> _PROBLEM STATEMENT_: Where the string "LGBTQ" appears in a line of the material below, copy that line.

> _PROVIDED DATA_:
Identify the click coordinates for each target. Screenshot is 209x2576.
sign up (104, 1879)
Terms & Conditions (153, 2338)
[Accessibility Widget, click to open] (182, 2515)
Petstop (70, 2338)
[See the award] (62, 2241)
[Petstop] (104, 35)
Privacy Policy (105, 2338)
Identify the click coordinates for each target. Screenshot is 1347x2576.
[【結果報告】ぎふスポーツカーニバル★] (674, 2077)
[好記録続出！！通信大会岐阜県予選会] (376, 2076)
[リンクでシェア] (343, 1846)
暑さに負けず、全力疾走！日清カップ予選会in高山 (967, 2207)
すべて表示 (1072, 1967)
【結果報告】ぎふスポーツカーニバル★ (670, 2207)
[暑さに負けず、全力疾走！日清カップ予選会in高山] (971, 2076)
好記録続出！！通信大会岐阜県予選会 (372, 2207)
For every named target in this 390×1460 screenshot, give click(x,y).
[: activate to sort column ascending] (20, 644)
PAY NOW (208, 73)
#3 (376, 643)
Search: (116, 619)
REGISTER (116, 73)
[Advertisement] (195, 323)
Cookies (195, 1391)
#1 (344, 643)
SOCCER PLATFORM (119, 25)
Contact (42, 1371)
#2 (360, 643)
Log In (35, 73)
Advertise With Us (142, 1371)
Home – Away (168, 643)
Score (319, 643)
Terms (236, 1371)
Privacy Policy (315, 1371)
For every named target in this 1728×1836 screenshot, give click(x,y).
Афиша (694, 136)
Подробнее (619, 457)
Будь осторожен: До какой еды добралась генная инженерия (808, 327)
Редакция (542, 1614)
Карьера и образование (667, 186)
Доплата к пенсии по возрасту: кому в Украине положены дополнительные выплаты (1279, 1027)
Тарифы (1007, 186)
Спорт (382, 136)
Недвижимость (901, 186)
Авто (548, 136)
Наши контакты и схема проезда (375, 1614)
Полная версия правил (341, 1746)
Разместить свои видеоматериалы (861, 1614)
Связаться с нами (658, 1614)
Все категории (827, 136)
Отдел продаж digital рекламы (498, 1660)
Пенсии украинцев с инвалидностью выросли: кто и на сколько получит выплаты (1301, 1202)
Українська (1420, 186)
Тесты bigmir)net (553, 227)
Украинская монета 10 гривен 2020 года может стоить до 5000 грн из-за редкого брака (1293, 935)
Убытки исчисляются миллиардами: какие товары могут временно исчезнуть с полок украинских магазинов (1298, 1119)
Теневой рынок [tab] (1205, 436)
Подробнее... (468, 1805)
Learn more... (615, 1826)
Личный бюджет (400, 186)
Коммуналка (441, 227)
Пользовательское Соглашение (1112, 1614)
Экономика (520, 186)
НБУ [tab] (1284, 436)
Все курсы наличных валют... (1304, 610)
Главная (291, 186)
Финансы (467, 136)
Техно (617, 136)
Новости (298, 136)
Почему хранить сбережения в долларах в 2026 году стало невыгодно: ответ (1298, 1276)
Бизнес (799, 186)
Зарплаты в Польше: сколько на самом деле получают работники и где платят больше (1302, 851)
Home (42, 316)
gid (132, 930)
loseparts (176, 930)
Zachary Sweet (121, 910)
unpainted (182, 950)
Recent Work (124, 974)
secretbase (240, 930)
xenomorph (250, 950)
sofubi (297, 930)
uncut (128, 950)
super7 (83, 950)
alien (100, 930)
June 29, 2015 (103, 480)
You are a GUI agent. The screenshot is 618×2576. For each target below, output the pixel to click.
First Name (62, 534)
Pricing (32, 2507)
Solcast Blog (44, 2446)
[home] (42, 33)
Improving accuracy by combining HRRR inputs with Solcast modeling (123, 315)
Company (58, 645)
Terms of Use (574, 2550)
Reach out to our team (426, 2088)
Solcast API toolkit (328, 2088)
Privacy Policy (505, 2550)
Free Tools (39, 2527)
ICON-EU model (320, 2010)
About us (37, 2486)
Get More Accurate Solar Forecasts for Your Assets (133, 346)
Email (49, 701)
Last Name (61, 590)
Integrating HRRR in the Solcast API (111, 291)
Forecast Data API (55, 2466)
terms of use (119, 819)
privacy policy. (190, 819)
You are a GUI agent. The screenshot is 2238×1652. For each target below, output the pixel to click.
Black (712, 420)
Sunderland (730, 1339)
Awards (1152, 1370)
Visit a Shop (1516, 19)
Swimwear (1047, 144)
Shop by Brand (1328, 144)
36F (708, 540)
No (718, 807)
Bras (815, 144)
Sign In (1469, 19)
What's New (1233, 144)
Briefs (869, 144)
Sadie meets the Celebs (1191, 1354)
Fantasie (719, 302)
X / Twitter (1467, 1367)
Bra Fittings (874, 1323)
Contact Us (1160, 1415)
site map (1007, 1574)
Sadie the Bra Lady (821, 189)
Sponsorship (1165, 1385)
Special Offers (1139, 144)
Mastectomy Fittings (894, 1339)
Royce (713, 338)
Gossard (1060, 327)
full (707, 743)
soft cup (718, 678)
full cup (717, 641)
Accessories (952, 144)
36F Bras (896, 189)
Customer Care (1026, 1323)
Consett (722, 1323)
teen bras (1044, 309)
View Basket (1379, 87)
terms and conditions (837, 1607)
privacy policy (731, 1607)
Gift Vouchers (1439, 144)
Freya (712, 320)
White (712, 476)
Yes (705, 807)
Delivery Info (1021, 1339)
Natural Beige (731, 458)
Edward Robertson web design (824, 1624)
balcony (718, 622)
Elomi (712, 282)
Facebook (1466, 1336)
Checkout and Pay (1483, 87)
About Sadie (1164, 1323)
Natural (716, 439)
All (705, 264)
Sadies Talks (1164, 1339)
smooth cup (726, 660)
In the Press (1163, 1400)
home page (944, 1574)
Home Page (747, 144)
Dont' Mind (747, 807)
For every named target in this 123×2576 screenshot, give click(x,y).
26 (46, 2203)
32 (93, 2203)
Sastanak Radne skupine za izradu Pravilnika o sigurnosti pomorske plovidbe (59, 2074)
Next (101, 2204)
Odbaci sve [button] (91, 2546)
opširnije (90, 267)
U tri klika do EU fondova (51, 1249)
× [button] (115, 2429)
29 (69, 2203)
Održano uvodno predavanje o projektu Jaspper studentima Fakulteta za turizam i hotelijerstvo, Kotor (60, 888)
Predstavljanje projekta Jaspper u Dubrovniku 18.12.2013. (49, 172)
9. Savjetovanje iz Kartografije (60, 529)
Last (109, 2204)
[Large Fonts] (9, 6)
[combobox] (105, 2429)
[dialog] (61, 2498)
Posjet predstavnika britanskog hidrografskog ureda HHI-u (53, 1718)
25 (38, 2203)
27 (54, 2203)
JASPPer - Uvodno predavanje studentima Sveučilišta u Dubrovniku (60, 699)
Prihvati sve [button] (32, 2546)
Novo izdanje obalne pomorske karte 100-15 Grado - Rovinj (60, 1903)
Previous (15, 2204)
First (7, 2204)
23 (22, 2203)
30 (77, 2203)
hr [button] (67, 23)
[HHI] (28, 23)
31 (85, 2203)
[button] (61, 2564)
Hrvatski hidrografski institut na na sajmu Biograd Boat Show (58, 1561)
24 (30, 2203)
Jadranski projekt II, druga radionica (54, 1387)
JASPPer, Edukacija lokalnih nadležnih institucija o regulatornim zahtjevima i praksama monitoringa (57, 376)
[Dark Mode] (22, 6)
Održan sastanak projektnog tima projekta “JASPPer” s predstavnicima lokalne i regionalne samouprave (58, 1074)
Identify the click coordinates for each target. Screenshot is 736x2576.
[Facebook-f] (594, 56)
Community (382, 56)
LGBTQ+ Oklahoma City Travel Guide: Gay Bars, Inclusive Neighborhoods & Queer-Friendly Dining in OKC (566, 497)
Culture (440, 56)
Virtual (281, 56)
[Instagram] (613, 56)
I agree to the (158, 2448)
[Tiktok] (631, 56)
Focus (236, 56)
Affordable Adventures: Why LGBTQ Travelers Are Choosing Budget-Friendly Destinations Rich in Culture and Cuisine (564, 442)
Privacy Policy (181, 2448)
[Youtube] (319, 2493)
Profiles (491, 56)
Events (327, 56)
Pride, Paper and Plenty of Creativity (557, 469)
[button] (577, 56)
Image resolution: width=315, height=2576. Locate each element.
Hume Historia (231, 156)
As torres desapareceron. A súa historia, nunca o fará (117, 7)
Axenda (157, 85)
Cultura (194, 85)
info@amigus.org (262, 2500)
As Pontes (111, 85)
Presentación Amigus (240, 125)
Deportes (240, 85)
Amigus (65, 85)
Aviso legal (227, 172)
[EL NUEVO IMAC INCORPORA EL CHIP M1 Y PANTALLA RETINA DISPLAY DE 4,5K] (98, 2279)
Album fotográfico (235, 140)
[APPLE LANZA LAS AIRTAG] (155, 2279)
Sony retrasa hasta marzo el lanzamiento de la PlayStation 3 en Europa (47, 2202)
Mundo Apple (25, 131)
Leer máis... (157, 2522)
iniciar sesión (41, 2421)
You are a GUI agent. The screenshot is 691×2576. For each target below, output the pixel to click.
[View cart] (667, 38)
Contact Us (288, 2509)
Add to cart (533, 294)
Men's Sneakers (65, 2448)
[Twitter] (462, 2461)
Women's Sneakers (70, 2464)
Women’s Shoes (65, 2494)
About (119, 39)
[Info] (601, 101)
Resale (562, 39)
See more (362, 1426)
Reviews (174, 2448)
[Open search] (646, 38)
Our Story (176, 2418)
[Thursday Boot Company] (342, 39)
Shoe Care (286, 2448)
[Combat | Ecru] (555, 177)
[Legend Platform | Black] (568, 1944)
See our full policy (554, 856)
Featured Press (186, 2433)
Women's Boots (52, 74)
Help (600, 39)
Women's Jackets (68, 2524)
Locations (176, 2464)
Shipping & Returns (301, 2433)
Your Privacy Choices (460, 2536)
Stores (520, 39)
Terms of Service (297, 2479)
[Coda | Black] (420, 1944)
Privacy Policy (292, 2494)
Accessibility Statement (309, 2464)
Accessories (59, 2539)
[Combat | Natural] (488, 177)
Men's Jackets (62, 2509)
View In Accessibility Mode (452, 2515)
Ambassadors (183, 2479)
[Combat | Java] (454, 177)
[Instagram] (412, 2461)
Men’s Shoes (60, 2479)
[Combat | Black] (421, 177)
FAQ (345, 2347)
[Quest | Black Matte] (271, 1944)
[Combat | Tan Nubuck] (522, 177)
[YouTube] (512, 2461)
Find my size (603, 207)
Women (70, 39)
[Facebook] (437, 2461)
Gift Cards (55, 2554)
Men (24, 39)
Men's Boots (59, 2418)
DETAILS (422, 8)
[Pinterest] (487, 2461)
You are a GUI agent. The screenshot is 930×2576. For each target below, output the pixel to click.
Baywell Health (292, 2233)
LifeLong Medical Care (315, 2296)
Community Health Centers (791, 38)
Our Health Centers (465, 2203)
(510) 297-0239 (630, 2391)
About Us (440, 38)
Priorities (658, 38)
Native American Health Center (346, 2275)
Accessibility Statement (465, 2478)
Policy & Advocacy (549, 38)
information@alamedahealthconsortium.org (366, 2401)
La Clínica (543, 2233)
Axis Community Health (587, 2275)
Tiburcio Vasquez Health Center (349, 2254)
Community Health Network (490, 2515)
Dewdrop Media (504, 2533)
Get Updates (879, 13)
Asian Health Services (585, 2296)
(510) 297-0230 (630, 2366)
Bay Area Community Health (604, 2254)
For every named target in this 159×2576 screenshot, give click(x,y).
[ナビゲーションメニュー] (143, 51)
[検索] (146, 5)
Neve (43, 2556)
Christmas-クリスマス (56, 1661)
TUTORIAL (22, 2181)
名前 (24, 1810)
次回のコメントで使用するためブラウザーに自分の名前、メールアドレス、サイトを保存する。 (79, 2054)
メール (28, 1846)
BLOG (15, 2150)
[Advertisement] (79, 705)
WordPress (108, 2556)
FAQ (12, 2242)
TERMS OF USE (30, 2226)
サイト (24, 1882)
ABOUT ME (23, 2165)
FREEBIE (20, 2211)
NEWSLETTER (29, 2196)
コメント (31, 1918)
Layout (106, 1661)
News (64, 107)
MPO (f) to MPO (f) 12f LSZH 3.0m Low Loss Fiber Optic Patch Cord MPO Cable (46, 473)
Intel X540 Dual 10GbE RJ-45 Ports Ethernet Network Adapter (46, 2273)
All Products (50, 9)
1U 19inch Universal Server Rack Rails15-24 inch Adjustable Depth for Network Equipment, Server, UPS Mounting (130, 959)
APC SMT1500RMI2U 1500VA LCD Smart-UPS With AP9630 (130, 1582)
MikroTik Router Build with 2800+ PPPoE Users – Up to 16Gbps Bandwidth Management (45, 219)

> _RESULT_:
LGBTQ+ Oklahoma City Travel Guide: Gay Bars, Inclusive Neighborhoods & Queer-Friendly Dining in OKC (566, 497)
Affordable Adventures: Why LGBTQ Travelers Are Choosing Budget-Friendly Destinations Rich in Culture and Cuisine (564, 442)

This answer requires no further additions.